Drohnen über Kiel: Thermografische Inspektion des Fernwärmenetzes
Die Stadtwerke Kiel führen Inspektionen ihres 378 Kilometer langen Fernwärmenetzes durch. Hierfür lässt der Energieversorger voraussichtlich ab Anfang März das Versorgungsgebiet in der Landeshauptstadt mit speziellen Drohnen überfliegen. Aus einer Flughöhe von 90 bis 120 Metern erstellt die mit einem Sensor ausgestattete Drohne Wärmebilder. Diese sogenannte Flugthermografie ermöglicht es, Wärmeverluste im Kieler Stadtgebiet aufzuspüren.„Mithilfe der thermografischen Aufnahmen erhalten wir einen präzisen Überblick über unser Fernwärmeversorgungsnetz und mögliche Leckagen.
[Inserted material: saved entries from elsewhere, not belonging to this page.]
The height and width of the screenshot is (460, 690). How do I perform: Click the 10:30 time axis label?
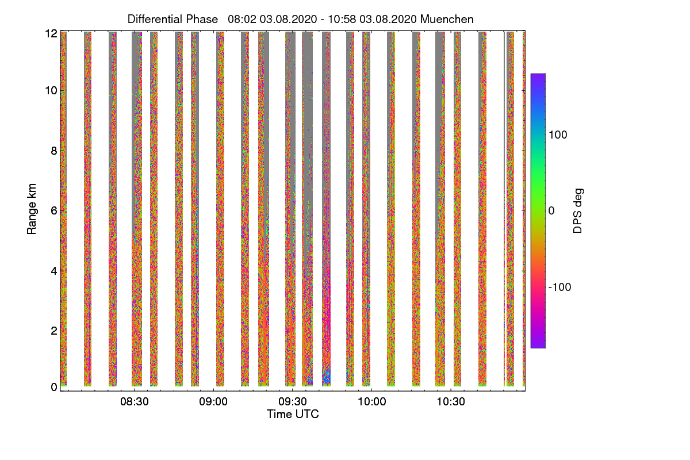[450, 403]
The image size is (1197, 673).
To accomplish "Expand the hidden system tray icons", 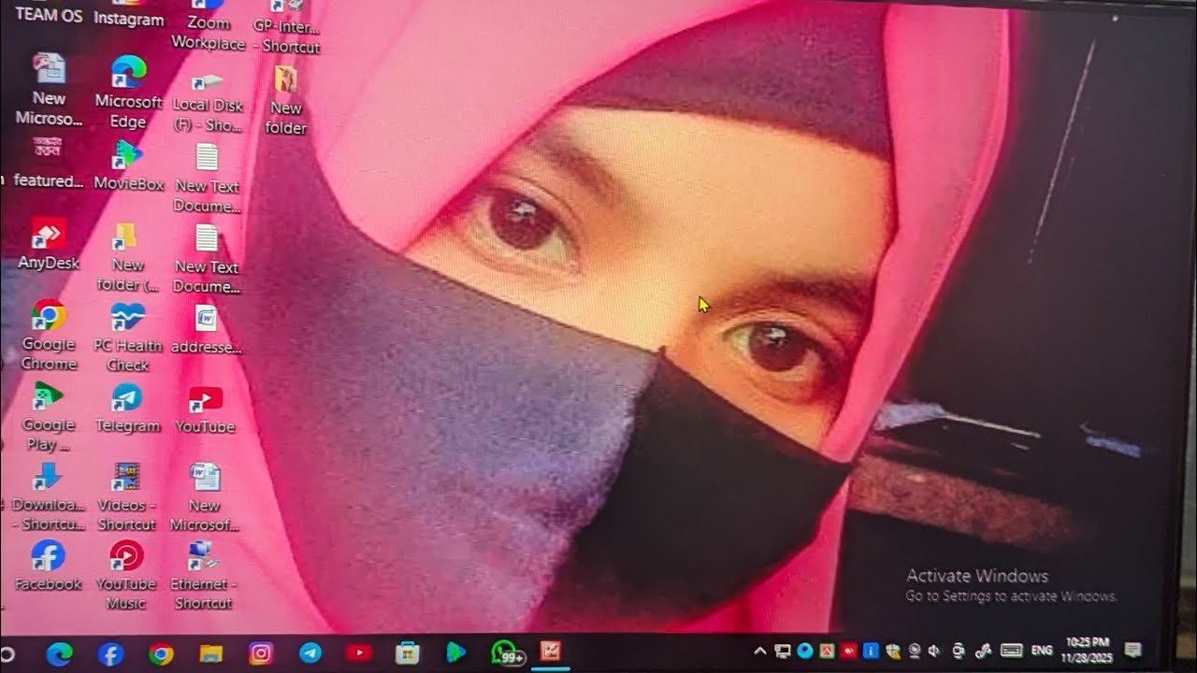I will [759, 651].

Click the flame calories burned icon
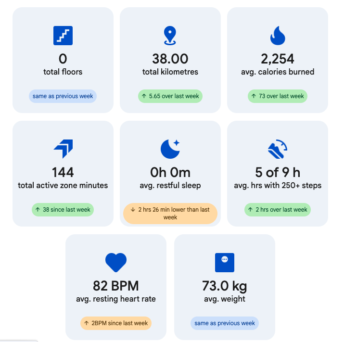pos(278,36)
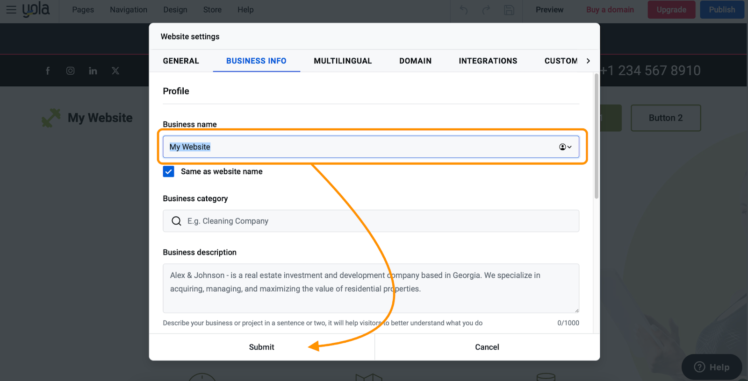Screen dimensions: 748x381
Task: Open the Integrations tab
Action: [x=488, y=61]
Die Drohneninspektion ermöglicht ein gezieltes Handeln, um eventuelle Betriebsstörungen wie Isolationsschäden oder Leckagen im Leitungssystem aufzudecken und unnötige Energie- und Wasserverluste zu stoppen“, erklärt Dr. Jörg Teupen, Vorstand für Technik und Personal der Stadtwerke Kiel AG.
Die thermografischen Inspektionsflüge der Drohne finden voraussichtlich an vier Tagen im März im Zeitraum von 22:00 Uhr bis 6:00 Uhr statt. Genaue Zeitangaben kann das Unternehmen derzeit noch nicht geben. Denn um qualitativ hochwertige Messergebnisse zu gewährleisten, müssen bestimmte Voraussetzungen erfüllt sein: Es darf keinen Regen und keine nassen Oberflächen geben, die Windgeschwindigkeit muss gering sein und die relative Luftfeuchtigkeit niedrig. Daher ist eine exakte Terminplanung nicht möglich. Über geplante und bereits durchgeführte Flüge informiert der Energieversorger unter www.stadtwerke-kiel.de/drohnen.
Die Drohne erstellt keine gewöhnlichen Bildaufnahmen. Sie misst elektromagnetische Wellen im Wellenlängenbereich von 7,5 bis 14 Mikrometer (µm). Die gemessene Intensität wird in eine Temperatur umgerechnet, der anschließend eine Farbe zugeordnet wird. Auf diese Weise entstehen die thermografischen Bilder.
Die Aufnahmen erfolgen in einer Höhe von 90 bis 120 Metern senkrecht nach unten. Dabei kann unter Umständen ein leises Summen wahrnehmbar sein. Der thermische Sensor erfasst ausschließlich Oberflächentemperaturen und kann nicht durch Fenster hindurchsehen.
„Aktuell planen wir die Drohnenflüge über unser Leitungsnetz für März. Abhängig von den Wetterbedingungen kann es kurzfristig zu Verschiebungen kommen. Sollten Sie unsicher sein, ob die Drohne zu uns gehört, schauen Sie gerne auf unsere Website“, so Teupen abschließend.
Für die Prüfung ihres Fernwärmenetzes beauftragten die Stadtwerke Kiel mit „Drone Systems“ aus Dänemark einen führenden Anbieter für thermische Drohneninspektionen. Um die Flugbereitschaft zu gewährleisten, prüfen die Piloten die Drohnen regelmäßig. Darüber hinaus lässt der Dienstleister die Drohnen mindestens einmal im Jahr beim Hersteller umfangreich warten. Sollte ein Flug jedoch aus Sicherheitsgründen oder aufgrund eines Komponentenausfalls abgebrochen werden müssen, ist die Drohne mit einem zugelassenen Notfallfallschirm ausgestattet. Dieser reduziert die Fallgeschwindigkeit und stellt sicher, dass der Aufprall keine Personen am Boden gefährdet. Das System verfügt außerdem über einen Alarm, der Personen am Boden vor einem herabfallenden Objekt warnt. Der Fallschirm wird ebenfalls jährlich gewartet, um seine Funktionsfähigkeit im Notfall zu sichern und damit den Schutz der Menschen zu gewährleisten.